Two-Year and Four-Year Colleges Join to Help Students Cope with Costs
Soaring higher-education costs prompt NJ schools to find innovative ways to help ease financial burden
When Rowan University announced Wednesday that it would allow students who spend three years at specific community colleges to pay $25,000 all told for a bachelor’s degree, it brought home just how radically higher education in New Jersey is changing.
But the Rowan announcement is simply the latest effort to try to deal with the crushing costs of college in New Jersey and to accommodate nontraditional students, many of whom work, have families, and may have to help with aging parents — or spouses or siblings who have lost jobs.
“Life has a way of intervening and causing disruption to schedules,” said Tobey Oxholm, executive vice president for administration and strategic advancement at Rowan.
To deal with these changes, administrators at colleges across the state (and across the country) are asking similar questions.
“How do we build bridges between two-year and four-year institutions?” said Craig Westman, associate chancellor for enrollment management at Rutgers University-Camden (RUC).
And though these partnerships can take a number of different forms, according to Jake Farbman, of the New Jersey Council of County Colleges, three broad models exist: articulation agreements, special partnerships, and degree completion programs.
One thing needs to be made clear, however. These hybrid programs in no way skimp on educational quality. In fact, Mark McCormick, vice president for academic and student affairs at Middlesex Community College, indicates that four of the last five students to win “student of the year” in a fast-track business of nursing B.S. partnership between the college and Felician University have all been Middlesex grads.

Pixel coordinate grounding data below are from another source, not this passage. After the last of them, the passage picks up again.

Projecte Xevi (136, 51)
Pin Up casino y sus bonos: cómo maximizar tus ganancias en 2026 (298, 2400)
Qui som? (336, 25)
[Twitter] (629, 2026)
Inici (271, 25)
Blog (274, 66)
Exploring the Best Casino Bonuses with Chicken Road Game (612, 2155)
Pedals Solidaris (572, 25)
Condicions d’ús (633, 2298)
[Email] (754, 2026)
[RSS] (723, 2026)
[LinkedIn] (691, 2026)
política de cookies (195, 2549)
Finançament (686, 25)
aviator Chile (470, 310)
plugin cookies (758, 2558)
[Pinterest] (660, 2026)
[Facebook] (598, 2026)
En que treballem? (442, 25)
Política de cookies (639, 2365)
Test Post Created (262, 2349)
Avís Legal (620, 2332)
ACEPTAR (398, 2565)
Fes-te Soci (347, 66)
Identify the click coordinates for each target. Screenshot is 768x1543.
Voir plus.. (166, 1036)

Partnerships between two- and four-year colleges appear to be win-win for both the schools and the students involved.
Students can save money and stay closer to home by earning an associate’s degree at a community college before transferring to a four-year university. Colleges can boost enrollment without having to pay for new buildings and dorms. And some universities, like Rowan, Kean University, Fairleigh Dickinson University and Felician University, are even awarding degrees to students who take university classes taught at their partner community colleges.

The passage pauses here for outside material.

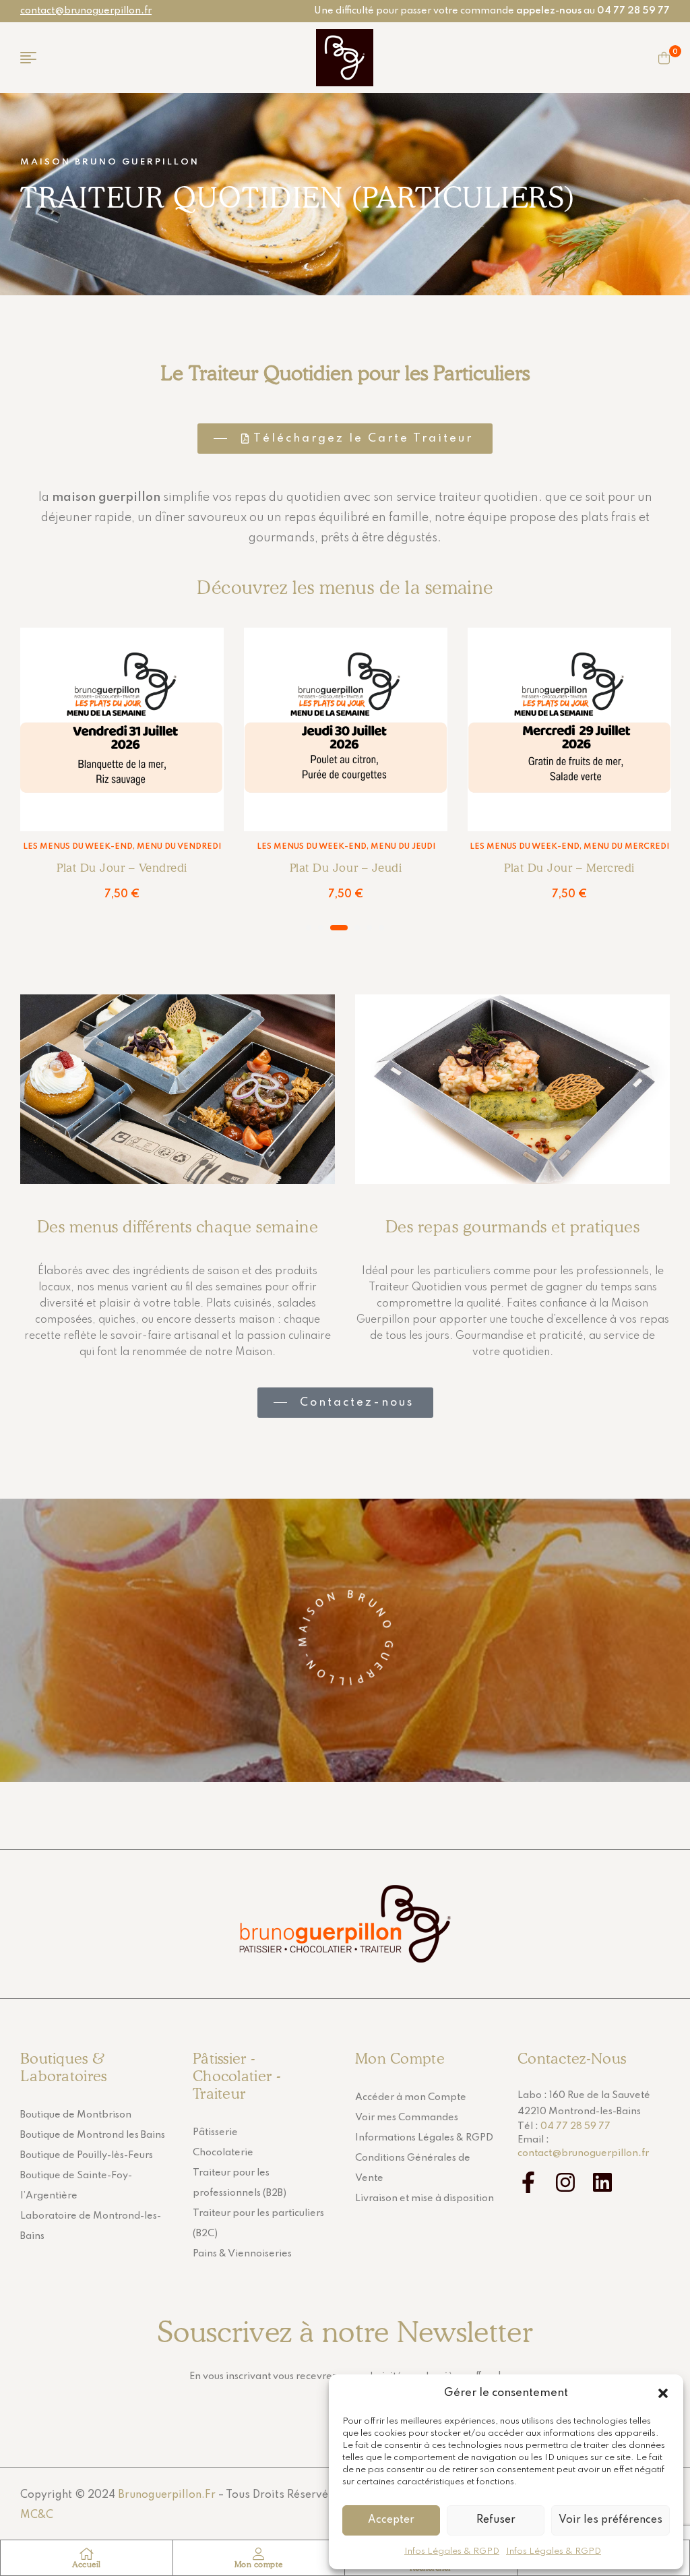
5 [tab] (369, 927)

These models are viewed as so successful that at the end of the month, Passaic and Union county colleges are petitioning a state higher education advisory board for permission to launch their own four-year degree programs.
As noted, the cost of college has become a crisis. Student loans have surpassed credit cards as America’s number one source of debt, and the average New Jersey university student graduates owing almost $30,000.
That’s not surprising, given the numbers. The most expensive private institution in New Jersey, Stevens Institute of Technology, charges $47,000 for one year of undergraduate tuition and fees. In-state undergraduate tuition and fees at Rutgers University and Stockton University, for example, average $13,000 — bringing the cost of a four-year bachelor’s degree to more than $50,000.